Lament For Sheku Bayoh
- Gareth K Vile
- 27 August 2021
This International Festival piece about Scottish racism and a 2015 death in police custody is eloquent and shocking while getting a little lost in details and grief
In Lament For Sheku Bayoh, Hannah Lavery's script addresses both the specific events surrounding the 2015 death in Scottish police custody of this Kirkcaldy father of two and the wider problems around racism in this country. Concluding with a montage of video footage from the campaign to investigate Bayoh's death and various Black Lives Matter protests, it uncovers the problem of institutional racism and the uncomfortable denial of bigotry in Scotland. Indeed, the inclusion of poems by Rabbie Burns and projected images of Scotland's beautiful countryside insists on the tension between this society's perception of itself as anti-racist despite considerable evidence to the contrary.
Problems with the production do not come from a lack of ambition: a brief scene that depicts a challenge made to Scottish complacency is a rare moment of theatricality in a show that relies heavily on the situation's emotive nature and takes its considerable power from the subject matter. Three performers address the audience, explain the scenario, grieve, and challenge the racist status quo, with a fourth providing guitar and song. But the dramaturgy struggles to find a way to make the lament more than a ritualistic repetition of key details and anguish.
The material itself is, of course, crucial, and it's unsurprising that scenes of BLM protests are the most evocative and powerful. Lavery deals with the failure of Scottish society to escape its blinkered racism, offering possibilities for new ways of discussing the consequences. While this is vital, it does not necessarily make for theatrical impact. Her poetic language and the intensity of narrative both strain against the format's restrictions, with frustrations expressed by Bayoh's family reflected in circling around details, the examination and re-examination of facts, and the accounts of those police officers involved.

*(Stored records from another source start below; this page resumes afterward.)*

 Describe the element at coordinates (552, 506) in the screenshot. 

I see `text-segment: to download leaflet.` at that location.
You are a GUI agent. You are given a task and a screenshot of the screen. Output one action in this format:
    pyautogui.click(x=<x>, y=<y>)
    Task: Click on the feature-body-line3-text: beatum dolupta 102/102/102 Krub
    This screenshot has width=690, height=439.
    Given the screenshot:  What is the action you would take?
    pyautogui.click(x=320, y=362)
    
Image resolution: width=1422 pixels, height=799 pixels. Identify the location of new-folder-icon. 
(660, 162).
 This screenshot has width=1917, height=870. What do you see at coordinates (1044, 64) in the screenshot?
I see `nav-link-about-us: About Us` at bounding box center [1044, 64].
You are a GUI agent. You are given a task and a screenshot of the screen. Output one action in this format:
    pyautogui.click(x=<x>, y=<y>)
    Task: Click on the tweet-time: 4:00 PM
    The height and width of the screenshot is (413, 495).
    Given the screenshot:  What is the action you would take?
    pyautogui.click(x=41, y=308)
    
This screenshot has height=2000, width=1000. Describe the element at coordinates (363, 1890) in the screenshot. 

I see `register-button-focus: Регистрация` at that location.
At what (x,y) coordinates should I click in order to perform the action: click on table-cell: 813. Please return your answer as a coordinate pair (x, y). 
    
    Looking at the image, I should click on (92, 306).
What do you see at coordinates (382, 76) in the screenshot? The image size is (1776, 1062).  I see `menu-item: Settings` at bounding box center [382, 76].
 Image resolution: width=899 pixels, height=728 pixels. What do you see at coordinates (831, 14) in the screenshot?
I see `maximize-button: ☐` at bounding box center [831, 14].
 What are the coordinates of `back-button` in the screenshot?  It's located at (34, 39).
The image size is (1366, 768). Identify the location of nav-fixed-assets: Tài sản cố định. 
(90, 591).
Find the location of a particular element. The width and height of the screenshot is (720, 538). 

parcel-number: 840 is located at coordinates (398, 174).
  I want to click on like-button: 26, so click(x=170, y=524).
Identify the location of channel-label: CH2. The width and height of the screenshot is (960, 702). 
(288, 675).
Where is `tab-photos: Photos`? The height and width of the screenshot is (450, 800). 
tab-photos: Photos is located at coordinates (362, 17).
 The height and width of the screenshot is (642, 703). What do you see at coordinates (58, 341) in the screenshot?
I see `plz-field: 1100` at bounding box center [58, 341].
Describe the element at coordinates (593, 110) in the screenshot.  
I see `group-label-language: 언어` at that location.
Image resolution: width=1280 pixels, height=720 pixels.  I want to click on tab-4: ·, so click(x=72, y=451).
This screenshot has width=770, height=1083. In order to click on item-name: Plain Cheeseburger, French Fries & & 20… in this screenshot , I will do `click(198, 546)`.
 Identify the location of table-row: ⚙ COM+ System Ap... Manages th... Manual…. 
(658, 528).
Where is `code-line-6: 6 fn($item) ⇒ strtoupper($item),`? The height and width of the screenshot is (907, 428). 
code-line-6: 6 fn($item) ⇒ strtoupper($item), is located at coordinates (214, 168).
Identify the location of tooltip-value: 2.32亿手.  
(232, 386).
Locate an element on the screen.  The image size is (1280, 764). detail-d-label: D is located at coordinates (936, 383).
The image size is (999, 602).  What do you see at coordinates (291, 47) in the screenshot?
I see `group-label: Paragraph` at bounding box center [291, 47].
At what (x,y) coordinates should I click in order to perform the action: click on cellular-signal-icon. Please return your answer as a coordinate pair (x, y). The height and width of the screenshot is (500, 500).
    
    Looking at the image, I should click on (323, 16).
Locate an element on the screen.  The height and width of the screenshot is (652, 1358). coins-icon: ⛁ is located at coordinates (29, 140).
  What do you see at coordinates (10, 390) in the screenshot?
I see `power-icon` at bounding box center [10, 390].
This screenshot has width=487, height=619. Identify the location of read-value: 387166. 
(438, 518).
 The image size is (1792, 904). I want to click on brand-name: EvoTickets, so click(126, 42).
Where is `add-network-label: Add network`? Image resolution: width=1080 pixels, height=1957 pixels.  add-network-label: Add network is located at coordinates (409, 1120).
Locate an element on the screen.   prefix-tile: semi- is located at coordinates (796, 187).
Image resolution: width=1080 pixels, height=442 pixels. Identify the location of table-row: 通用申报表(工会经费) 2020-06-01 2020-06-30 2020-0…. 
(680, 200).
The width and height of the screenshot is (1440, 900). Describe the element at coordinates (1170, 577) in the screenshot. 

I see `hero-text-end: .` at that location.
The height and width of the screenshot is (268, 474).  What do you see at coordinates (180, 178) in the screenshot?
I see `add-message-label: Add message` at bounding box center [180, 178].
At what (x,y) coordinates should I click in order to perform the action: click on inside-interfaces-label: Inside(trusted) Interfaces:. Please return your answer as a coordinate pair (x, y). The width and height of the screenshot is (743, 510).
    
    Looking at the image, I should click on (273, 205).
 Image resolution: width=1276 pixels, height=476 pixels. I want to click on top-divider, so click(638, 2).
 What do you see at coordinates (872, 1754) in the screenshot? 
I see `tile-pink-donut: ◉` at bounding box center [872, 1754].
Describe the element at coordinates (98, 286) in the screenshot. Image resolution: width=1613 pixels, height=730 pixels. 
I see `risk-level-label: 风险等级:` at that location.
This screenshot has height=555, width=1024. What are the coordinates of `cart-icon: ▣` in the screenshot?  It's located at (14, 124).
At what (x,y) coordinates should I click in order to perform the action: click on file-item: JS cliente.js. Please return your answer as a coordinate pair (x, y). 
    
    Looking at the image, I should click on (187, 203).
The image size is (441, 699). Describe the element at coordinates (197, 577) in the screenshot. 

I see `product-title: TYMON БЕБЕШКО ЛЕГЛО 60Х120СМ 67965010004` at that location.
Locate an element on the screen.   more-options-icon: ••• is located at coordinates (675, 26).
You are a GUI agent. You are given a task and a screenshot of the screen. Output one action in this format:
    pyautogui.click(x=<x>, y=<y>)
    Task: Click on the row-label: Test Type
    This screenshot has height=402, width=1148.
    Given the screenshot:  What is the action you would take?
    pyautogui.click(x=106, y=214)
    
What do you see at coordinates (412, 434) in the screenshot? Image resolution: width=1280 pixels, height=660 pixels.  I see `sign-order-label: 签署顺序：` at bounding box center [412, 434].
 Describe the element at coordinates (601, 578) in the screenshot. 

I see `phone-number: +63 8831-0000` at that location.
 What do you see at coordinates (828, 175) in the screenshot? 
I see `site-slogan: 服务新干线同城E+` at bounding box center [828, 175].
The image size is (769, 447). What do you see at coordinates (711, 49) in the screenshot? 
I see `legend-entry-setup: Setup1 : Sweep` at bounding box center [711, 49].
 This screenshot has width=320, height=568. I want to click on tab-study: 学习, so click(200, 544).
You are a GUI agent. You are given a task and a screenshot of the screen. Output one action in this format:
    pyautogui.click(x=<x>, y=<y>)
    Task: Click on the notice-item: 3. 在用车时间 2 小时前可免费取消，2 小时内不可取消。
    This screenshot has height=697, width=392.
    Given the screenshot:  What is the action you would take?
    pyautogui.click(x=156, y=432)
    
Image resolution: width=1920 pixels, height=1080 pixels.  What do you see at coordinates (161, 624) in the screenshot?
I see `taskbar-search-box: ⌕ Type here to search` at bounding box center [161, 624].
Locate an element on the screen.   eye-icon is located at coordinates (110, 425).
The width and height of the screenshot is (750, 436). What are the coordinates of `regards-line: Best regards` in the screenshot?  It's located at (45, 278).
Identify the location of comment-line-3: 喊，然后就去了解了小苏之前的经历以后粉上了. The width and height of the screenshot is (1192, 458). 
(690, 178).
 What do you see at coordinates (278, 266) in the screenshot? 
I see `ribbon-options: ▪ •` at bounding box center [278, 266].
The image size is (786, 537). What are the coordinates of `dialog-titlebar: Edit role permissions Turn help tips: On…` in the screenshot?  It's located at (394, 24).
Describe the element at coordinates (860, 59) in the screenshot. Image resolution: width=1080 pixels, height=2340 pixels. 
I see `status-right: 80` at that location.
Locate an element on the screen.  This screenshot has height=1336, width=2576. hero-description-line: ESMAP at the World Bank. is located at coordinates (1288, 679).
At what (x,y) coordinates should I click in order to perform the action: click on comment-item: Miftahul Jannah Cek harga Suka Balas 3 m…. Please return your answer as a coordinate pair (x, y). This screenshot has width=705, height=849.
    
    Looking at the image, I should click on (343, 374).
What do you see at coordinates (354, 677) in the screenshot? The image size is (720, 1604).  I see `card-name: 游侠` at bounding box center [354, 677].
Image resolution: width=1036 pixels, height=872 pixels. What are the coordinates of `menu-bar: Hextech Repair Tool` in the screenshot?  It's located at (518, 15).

Lament For Sheku Bayoh strives to become something more than theatre: a public declaration of grief and hope, a condemnation of lazy answers to police brutality and a recognition that Black Lives Matter is a living concern in Britain as well as America. It is moving, it is shocking and it is, at times, eloquent and evocative.
Lament For Sheku Bayoh, The Lyceum, Friday 27 August, 7.30pm; Saturday 28 August, 2.30pm, 7.30pm, £22 (£15); available to view online at eif.co.uk/at-home, until Tuesday 31 August.